Dataset entries
···
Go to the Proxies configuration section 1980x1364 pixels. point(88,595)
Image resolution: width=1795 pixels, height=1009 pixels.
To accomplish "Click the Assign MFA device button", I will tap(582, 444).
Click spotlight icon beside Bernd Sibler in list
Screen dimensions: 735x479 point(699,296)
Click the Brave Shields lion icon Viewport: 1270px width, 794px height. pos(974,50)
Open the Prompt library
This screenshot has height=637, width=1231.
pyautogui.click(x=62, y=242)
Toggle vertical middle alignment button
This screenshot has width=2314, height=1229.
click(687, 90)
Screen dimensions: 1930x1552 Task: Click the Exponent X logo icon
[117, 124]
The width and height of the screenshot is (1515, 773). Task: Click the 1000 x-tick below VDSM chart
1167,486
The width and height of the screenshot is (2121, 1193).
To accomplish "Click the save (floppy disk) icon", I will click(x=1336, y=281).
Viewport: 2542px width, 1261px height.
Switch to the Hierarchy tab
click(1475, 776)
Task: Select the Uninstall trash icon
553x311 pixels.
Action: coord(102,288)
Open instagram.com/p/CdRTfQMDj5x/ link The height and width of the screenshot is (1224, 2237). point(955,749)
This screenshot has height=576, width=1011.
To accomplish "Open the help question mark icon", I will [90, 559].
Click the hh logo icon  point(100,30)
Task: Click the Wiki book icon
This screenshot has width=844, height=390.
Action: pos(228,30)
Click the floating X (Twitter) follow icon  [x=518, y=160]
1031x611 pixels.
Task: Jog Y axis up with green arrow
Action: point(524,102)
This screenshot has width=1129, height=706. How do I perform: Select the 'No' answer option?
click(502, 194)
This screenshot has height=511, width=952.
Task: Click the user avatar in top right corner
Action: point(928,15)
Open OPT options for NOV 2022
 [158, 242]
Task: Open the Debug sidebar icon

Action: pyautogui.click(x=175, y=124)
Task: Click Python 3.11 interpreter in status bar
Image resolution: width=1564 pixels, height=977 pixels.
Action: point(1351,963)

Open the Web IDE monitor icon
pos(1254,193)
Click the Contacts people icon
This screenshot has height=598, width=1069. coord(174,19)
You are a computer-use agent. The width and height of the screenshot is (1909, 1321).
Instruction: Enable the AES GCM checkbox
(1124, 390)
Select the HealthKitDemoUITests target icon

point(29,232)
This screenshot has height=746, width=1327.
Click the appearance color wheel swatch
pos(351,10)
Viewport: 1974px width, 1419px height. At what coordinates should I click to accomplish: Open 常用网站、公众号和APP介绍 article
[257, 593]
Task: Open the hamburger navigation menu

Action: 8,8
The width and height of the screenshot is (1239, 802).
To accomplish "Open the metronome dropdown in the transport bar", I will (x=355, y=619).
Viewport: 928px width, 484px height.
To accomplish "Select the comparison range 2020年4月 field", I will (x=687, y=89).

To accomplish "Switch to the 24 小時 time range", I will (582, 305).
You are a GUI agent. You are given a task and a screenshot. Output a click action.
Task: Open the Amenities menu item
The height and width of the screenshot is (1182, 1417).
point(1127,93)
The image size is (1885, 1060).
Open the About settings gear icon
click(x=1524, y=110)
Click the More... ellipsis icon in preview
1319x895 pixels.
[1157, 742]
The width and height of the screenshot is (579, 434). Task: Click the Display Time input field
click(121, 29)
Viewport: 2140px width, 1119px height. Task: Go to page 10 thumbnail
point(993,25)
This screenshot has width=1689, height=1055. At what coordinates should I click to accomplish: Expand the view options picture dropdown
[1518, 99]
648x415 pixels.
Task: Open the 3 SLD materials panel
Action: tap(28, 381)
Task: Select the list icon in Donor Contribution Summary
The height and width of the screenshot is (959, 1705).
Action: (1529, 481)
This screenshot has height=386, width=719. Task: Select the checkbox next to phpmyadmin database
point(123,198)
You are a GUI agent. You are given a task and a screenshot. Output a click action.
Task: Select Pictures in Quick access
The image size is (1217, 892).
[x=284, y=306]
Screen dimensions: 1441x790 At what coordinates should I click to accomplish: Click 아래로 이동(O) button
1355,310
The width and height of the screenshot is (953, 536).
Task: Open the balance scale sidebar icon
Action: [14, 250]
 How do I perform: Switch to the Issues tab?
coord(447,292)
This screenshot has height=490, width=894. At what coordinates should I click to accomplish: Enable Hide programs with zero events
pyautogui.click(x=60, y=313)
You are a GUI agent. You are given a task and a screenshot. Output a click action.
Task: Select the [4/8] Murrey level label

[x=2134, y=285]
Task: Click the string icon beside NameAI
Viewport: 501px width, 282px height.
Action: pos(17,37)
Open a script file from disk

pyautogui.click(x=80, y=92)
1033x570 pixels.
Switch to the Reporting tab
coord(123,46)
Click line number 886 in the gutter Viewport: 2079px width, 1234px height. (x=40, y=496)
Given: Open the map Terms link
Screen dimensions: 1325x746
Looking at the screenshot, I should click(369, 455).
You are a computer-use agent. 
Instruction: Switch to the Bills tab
···
» Exercise directions
Pull each line containing "link" from the records.

» Solution
Open instagram.com/p/CdRTfQMDj5x/ link The height and width of the screenshot is (1224, 2237). point(955,749)
Given: Open the map Terms link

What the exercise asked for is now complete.